WHAT IS EXPECTED –
Each line in the records that mentions the word "will" needs to be listed.

>>>>>

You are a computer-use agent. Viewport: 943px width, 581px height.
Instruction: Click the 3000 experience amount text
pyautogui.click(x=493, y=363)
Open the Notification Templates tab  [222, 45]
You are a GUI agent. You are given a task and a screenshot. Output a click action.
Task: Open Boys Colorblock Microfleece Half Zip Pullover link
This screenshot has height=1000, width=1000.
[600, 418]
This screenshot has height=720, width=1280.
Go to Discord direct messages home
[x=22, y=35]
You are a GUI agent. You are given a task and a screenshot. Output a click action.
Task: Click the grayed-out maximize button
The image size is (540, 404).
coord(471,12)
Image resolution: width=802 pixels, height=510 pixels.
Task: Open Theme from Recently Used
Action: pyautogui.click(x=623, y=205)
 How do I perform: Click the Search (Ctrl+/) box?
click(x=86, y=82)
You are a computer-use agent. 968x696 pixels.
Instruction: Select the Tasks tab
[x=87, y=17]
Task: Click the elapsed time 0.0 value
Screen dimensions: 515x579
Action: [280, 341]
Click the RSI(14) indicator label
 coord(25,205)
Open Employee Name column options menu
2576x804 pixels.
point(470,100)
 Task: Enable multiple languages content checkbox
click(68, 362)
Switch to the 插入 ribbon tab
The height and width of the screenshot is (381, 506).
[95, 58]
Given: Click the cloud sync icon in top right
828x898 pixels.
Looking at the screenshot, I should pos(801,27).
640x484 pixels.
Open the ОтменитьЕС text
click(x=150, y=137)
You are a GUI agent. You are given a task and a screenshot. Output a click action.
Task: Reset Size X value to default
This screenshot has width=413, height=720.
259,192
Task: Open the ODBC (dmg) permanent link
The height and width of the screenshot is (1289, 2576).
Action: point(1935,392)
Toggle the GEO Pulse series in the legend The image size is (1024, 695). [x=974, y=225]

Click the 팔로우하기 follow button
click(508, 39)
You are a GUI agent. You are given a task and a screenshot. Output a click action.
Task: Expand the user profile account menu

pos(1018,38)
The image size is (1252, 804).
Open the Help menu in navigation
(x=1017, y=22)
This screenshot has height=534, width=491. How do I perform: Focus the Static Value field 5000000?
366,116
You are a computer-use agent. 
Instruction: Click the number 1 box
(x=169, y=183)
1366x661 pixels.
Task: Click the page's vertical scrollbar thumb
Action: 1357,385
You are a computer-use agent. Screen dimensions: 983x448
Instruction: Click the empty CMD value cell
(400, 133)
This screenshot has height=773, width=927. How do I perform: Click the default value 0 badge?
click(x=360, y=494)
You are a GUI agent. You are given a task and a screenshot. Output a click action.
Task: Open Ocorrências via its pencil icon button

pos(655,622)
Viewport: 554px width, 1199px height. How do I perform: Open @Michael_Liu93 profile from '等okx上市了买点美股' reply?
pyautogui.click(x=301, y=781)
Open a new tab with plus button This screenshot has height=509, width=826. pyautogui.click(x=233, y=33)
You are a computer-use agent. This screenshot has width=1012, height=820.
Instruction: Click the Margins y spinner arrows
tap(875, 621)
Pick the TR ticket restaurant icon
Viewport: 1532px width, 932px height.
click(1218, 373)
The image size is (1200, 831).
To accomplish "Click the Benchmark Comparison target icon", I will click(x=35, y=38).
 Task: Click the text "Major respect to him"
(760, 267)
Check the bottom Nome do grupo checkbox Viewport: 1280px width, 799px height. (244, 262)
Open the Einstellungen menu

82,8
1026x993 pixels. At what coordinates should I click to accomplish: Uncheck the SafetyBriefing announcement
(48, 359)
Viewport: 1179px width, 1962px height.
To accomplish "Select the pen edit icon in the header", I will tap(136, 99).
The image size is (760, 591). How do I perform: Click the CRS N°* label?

<<<<<

EXERCISE SOLUTION –
To accomplish "Click the Benchmark Comparison target icon", I will click(x=35, y=38).
To accomplish "Select the pen edit icon in the header", I will tap(136, 99).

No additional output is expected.